Resenha: O peso da gravata
Por Ana Clara
Esta coletânea de contos inéditos do autor Menalton Braff
traz diversos universos, a partir de diferentes pontos de vista. Mergulha no
realismo fantástico, com histórias como a de um sobrado degradado pelo tempo, e
a de um personagem morto que caminha em direção ao seu próprio túmulo. Alguns
contos permeiam, ainda, a cruel realidade da rotina, do dia a dia, da morte e
da vida. O leitor é convidado, ao final do livro, com o conto "Jardim
Europa", a entrar no mundo de um condomínio prestes a ser invadido.
Há muito tempo eu não lia um livro de contos.

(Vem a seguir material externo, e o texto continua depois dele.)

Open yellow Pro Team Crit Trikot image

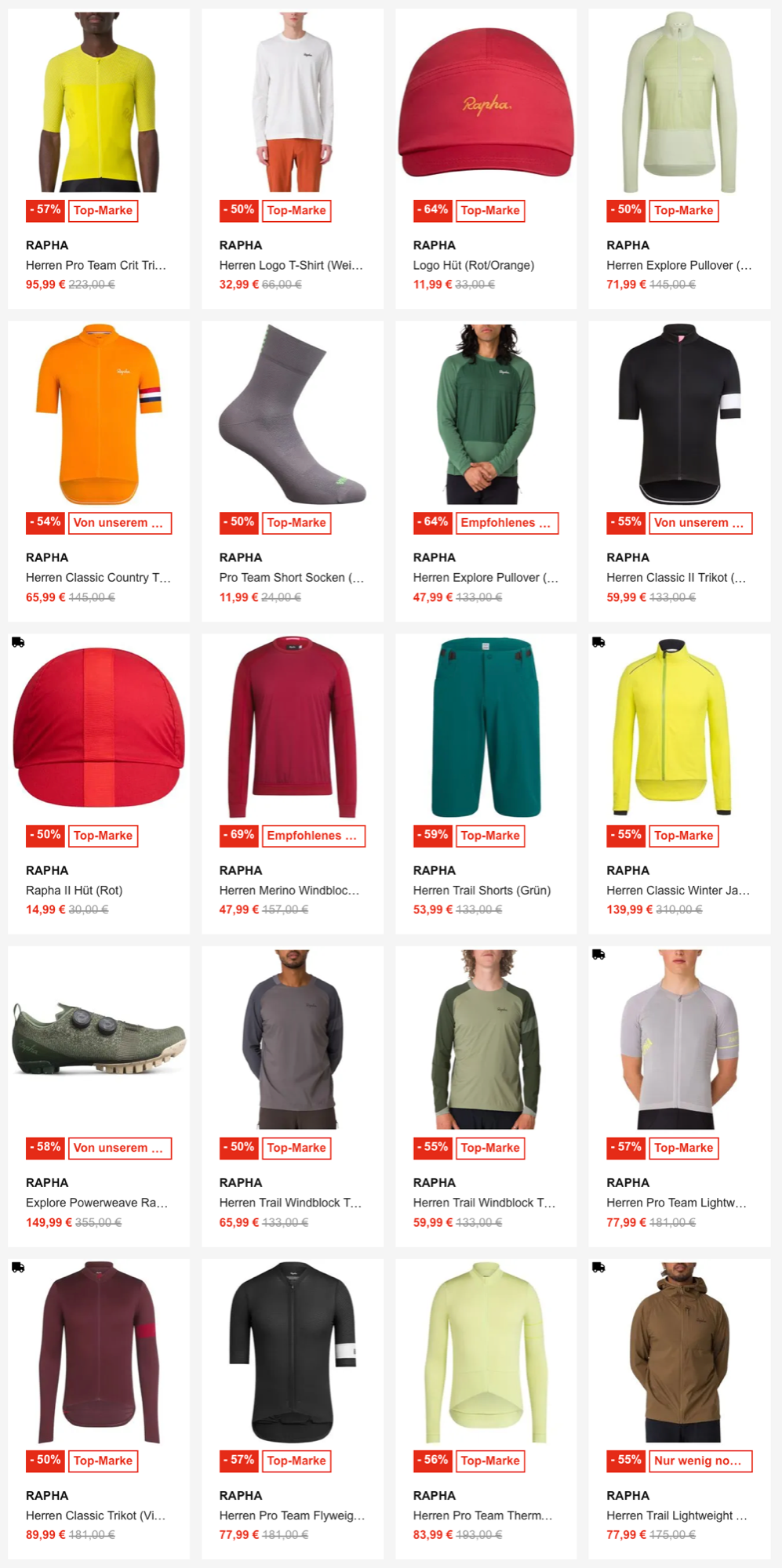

Ou melhor: há
muito tempo eu não lia um livro de contos que fugia dos finais felizes e das
fábulas generosas, que se carregavam nos detalhes de cada história.
Quando eu li o título deste livro, logo imaginei a metáfora
contida nas entrelinhas. Então me veio à cabeça a palavra: rotina. Os contos
divididos em 18 capítulos tratam disso: da rotina maçante e suas dobras e
manobras. Mas a leitura não escorre de forma desgastante. Ao contrário. Os
detalhes das cenas, dos personagens, as falas entrelaçadas com a narrativa
surpreendem o leitor.
A moça, de calça jeans e blusa de malha, quer descer e pede
licença. A blusa azul tem manchas escuras na região das axilas. Ela pede
licença e avança enfiando a cara e os braços pelas fissuras entre os
passageiros. Pede licença e avança. Um pé, depois o outro, os braços e o corpo.